Mixe (Mije)
- The Sierra Mixe within Oaxaca, Mexico

Total population
- ~90,000

Regions with significant populations
- Mexico (Oaxaca), El Salvador (Ahuachapan)

Languages
- Mixe, Spanish

Religion
- Roman Catholic, and Indigenous religion

Related ethnic groups
- Zoques

= Mixe people =

The Mixe (Spanish mixe or rarely mije /es/) are an Indigenous people of Mexico who live in the eastern highlands of the state of Oaxaca. They speak the Mixe languages, which are classified in the Mixe–Zoque family, and are more culturally conservative than other Indigenous groups of the region, maintaining their language to this day. SIL international estimated that the Mixe language was spoken by 90,000 people in 1993.

The Mixe name for themselves is Ayuujkjä'äy meaning "people who speak the mountain language". The word "Mixe" itself is probably derived from the Nahuatl word for cloud: mīxtli.

==Geography==
The Mixe live in the Sierra Mixe, which is northeast of the city of Oaxaca. The region borders the Valley of Oaxaca to the southwest, the lowlands of Tehuantepec to the east, and the highlands of Choapam and the state of Veracruz to the north. This rugged and remote area is part the Sierra Madre de Oaxaca. The western Mixe live in a mountainous temperate highland zone with the largest Mixe centers in San Pedro and Pablo Ayutla (in Mixe called Tu'ukyom), Tlahuitoltepec (Xemgɨxp) and Totontepec (Añkɨwam).

At elevations above 2,400 meters, Mixe farmers cultivate maize, beans, potatoes, and squash. The midland Mixe are centered on Zacatepec (Mɨɨygɨxy) and Juquila (Kɨngɨ'ɨm). In this region, they grow coffee and chili peppers. The eastern Mixe live near the city Matías Romero in the tropical lowlands of the Isthmus of Tehuantepec. Here, at elevations from 35 to 1.000 meters, they grow tropical crops such as bananas, plantains, and sugar cane.

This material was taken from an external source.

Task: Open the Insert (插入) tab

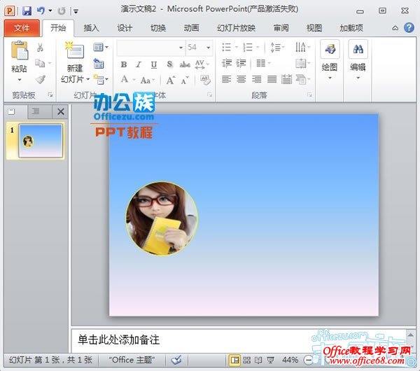Action: point(91,28)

The Mixe region borders on regions inhabited by Zapotecs and Chinantecs, with whom the Mixe have some contact. The Mixe region is watered by three large rivers the Papaloapan, the Coatzacoalcos and the Tehuantepec. Three peaks in the Sierra Mixe reach heights above 3300 meters: at Cempoaltepetl (in Mixe Ipxyukp "the Mountain of twenty heads"), Cerro Blanco and Cerro Malinche.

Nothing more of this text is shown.